> _WORK ORDER_
Please restate exactly the lines from the one holding "This screenshot has width=960, height=564." to the end of the material, including both ends and excluding every picture.

> _INFORMATION SHOWN_
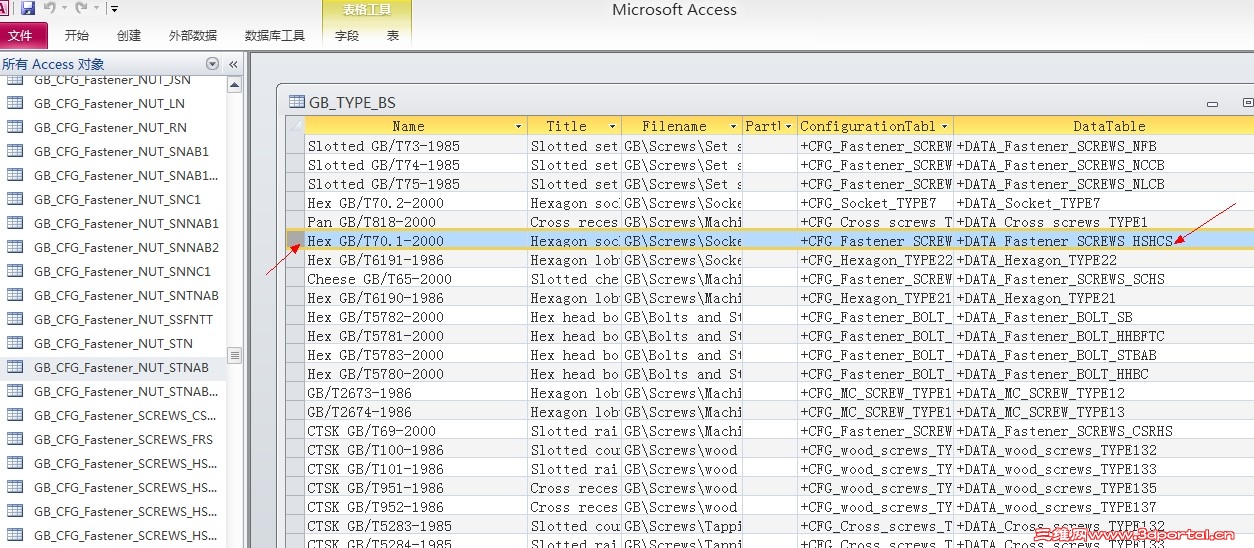This screenshot has height=548, width=1254.
Task: Open the All Access Objects filter menu
Action: tap(212, 64)
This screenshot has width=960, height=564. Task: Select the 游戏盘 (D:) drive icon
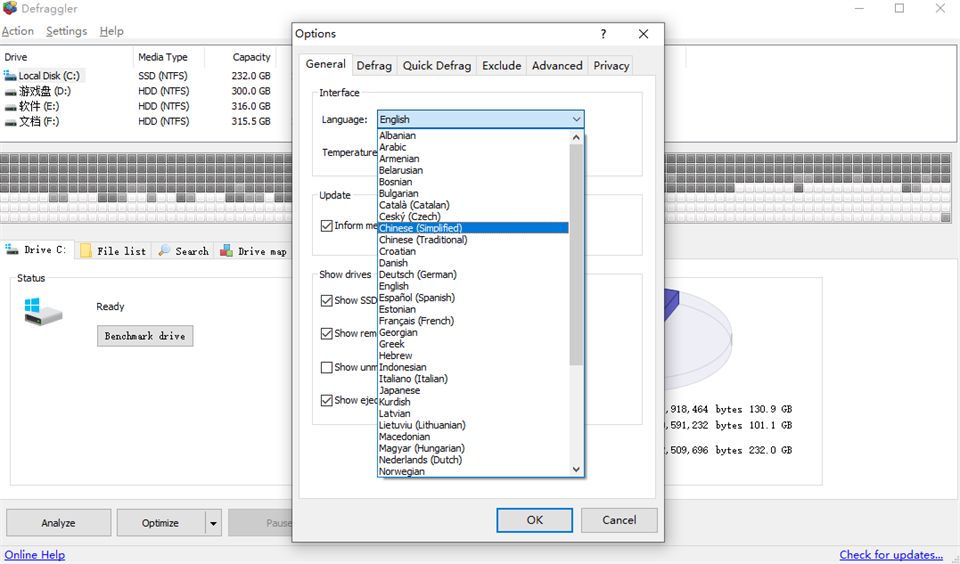tap(10, 91)
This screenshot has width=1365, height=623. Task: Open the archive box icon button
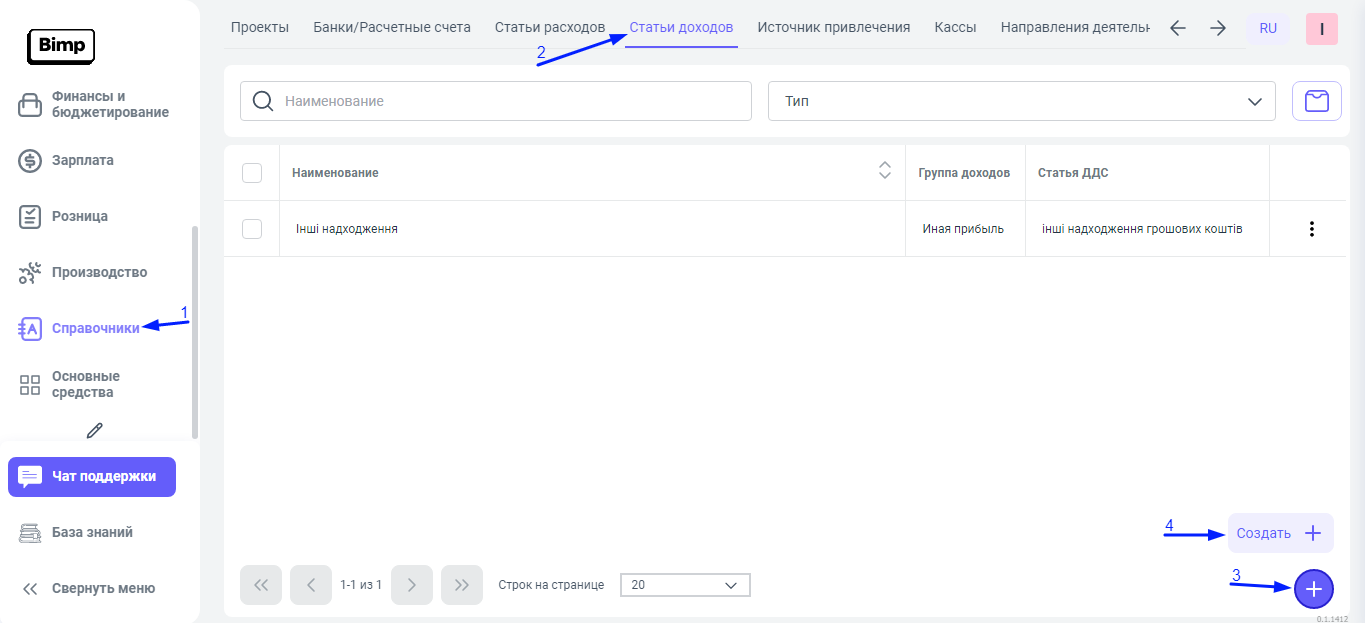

> _EXERCISE OUTPUT_
This screenshot has width=960, height=564. Task: Select the 游戏盘 (D:) drive icon
tap(10, 91)
This screenshot has width=1365, height=623. Task: Open the archive box icon button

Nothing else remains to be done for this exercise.